Exercise
Your task is to copy every line of the records below that contains "link".

———

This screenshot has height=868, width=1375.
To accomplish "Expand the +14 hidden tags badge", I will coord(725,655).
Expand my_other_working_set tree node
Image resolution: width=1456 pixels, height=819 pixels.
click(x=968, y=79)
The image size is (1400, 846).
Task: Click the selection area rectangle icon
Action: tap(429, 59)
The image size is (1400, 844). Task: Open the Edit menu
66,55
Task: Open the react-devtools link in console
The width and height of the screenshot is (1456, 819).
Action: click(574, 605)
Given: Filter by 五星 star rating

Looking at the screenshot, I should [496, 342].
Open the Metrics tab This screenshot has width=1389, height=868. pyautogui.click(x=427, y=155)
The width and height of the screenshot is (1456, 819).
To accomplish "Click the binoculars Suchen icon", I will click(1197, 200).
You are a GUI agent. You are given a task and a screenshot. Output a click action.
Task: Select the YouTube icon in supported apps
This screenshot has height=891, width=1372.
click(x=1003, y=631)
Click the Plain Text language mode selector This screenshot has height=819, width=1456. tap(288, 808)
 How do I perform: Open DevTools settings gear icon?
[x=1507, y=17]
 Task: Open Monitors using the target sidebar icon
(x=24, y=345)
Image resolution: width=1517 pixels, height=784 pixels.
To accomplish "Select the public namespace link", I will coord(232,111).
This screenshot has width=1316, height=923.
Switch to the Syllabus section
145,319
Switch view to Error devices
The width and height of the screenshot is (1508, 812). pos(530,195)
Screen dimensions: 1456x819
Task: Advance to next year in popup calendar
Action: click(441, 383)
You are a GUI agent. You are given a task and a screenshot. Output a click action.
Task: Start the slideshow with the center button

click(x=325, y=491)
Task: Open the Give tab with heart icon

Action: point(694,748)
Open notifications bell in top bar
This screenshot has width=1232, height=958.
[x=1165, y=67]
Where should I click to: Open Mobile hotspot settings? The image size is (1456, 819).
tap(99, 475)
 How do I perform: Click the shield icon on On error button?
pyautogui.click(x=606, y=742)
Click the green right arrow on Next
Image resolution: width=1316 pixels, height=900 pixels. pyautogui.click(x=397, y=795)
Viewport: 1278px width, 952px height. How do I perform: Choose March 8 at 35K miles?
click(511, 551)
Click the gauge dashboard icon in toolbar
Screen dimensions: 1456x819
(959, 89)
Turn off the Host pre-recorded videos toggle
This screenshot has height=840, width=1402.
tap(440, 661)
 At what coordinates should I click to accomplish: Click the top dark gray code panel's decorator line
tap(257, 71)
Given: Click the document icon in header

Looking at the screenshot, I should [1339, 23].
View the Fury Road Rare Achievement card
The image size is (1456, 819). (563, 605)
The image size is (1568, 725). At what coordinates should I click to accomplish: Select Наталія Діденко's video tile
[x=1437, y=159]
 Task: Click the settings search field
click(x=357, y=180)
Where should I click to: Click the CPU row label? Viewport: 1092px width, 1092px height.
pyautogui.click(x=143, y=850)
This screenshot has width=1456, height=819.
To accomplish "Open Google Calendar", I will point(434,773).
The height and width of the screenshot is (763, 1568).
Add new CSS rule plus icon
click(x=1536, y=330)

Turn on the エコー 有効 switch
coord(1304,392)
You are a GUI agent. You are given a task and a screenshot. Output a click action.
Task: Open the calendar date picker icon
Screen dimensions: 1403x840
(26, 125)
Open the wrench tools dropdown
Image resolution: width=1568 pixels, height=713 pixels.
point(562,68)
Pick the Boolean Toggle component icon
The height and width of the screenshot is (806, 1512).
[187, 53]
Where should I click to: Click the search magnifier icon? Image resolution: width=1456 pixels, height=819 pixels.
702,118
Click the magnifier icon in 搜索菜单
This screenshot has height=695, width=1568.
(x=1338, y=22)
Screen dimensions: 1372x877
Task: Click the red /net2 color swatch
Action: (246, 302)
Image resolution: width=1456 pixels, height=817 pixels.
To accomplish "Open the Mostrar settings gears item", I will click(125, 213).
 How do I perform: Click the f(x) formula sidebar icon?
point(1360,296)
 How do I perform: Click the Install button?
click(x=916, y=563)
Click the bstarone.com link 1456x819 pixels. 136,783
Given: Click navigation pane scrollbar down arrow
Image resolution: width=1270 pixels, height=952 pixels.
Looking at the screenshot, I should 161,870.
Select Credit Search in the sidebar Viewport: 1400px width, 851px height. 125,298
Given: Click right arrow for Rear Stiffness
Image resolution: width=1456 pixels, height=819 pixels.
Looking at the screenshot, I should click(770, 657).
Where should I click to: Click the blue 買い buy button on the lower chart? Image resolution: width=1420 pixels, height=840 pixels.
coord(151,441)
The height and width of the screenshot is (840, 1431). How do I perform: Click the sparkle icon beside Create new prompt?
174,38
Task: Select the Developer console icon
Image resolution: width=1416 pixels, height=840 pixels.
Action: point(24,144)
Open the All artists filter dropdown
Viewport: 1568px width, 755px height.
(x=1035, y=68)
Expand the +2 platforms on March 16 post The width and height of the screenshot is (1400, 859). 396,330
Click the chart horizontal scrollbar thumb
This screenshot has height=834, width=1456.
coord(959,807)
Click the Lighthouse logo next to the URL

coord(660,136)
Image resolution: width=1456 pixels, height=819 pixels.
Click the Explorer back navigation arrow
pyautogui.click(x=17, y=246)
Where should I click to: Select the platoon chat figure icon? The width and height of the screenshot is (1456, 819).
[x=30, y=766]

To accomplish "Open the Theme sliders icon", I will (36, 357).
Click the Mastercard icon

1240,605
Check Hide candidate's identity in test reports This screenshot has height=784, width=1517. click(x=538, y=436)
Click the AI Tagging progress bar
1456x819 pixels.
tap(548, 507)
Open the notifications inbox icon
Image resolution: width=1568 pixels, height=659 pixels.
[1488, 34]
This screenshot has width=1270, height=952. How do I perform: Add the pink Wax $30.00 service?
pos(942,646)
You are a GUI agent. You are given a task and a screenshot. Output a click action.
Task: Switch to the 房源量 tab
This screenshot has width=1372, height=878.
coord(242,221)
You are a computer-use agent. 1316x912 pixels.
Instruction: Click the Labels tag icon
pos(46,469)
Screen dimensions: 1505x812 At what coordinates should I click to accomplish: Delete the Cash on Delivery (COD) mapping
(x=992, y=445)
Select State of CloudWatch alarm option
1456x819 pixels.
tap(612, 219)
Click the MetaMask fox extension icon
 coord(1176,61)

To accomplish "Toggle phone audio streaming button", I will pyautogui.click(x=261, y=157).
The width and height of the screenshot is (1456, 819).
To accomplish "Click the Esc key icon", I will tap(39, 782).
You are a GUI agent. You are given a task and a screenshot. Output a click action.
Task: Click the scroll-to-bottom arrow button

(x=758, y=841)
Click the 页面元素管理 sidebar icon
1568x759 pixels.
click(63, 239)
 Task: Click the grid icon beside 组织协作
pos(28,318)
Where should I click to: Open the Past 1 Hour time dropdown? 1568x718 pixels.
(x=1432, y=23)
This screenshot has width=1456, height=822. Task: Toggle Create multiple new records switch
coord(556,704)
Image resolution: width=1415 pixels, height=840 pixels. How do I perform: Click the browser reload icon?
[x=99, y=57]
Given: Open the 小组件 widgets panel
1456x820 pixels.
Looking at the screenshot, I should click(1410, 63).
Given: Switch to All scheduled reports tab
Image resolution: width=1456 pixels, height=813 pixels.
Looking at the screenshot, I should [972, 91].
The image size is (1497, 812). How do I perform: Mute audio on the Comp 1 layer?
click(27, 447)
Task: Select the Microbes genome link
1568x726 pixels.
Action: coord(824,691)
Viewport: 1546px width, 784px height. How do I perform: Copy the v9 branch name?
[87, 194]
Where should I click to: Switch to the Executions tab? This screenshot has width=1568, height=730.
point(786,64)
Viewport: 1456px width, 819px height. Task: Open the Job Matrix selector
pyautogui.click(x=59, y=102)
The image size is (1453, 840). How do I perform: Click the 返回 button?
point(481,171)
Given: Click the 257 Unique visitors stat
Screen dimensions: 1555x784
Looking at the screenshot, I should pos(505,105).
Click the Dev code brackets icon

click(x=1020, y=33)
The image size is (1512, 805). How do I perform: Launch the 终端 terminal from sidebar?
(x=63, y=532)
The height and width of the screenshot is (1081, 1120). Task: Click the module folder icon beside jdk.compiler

———

Answer below
Task: Open the react-devtools link in console
To accomplish "Select the public namespace link", I will coord(232,111).
Click the bstarone.com link 1456x819 pixels. 136,783
Task: Select the Microbes genome link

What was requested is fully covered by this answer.